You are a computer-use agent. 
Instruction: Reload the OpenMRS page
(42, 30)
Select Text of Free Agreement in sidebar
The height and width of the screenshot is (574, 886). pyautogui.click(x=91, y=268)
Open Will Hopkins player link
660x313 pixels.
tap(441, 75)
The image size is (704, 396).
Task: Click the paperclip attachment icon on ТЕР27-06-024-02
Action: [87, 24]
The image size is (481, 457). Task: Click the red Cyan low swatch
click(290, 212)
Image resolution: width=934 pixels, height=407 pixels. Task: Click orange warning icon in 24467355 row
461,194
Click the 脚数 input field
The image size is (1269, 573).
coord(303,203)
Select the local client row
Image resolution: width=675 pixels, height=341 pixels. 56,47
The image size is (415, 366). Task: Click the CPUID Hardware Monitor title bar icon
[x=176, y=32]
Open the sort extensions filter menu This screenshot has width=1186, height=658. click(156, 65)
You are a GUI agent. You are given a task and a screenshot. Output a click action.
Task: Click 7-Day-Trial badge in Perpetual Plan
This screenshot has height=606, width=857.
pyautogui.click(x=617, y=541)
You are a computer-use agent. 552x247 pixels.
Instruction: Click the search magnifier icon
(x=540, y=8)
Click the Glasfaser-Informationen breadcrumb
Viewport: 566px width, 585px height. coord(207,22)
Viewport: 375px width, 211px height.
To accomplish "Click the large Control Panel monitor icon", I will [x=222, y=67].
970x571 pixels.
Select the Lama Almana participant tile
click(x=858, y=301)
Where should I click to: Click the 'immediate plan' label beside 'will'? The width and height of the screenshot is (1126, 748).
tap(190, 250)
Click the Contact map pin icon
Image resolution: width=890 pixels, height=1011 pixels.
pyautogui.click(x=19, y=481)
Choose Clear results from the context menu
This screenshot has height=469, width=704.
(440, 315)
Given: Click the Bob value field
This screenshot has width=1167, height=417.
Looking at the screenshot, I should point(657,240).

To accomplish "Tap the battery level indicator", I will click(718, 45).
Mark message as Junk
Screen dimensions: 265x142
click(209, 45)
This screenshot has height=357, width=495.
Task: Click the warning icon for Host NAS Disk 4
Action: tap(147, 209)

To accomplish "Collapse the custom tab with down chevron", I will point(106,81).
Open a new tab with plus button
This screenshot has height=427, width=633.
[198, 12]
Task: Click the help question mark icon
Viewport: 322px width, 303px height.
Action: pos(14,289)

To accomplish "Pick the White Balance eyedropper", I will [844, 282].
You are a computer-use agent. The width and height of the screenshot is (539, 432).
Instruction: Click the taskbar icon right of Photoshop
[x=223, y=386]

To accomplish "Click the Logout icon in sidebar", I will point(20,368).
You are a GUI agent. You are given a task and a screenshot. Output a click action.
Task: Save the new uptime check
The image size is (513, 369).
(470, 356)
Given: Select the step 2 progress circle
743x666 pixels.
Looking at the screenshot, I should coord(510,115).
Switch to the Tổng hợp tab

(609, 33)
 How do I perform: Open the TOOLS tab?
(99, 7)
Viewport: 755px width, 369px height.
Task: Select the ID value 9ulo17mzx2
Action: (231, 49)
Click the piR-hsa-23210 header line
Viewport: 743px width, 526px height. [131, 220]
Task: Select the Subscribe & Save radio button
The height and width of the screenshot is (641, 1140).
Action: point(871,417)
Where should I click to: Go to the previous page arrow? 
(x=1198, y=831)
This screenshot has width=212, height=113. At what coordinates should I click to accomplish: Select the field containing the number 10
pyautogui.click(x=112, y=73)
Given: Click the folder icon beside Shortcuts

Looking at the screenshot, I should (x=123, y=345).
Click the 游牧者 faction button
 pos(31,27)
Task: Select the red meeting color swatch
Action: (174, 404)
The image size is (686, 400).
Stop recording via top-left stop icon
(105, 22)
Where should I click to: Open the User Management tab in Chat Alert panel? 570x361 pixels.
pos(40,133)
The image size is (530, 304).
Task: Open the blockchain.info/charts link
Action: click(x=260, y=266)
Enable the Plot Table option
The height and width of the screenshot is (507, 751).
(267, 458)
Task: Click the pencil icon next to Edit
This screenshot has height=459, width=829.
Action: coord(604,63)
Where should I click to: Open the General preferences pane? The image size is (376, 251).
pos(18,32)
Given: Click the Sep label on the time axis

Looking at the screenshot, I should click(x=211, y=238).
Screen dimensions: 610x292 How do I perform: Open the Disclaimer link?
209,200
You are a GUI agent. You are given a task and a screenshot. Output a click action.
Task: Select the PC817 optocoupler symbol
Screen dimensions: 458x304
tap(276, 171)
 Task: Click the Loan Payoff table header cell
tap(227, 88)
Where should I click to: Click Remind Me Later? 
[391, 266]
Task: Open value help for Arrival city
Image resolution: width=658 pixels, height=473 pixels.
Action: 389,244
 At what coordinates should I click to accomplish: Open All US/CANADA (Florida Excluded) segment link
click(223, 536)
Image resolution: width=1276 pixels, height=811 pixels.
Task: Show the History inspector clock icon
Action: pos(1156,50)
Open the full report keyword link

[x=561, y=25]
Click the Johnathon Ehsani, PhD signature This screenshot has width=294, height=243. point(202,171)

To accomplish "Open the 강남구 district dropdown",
○ ○ ○ ○ ○ ○ ○
▶ **TO DO**: Search the listing above for lines containing "menu", and copy them.

▶ **COMPLETED TASK**:
Open the sort extensions filter menu This screenshot has width=1186, height=658. click(156, 65)
Choose Clear results from the context menu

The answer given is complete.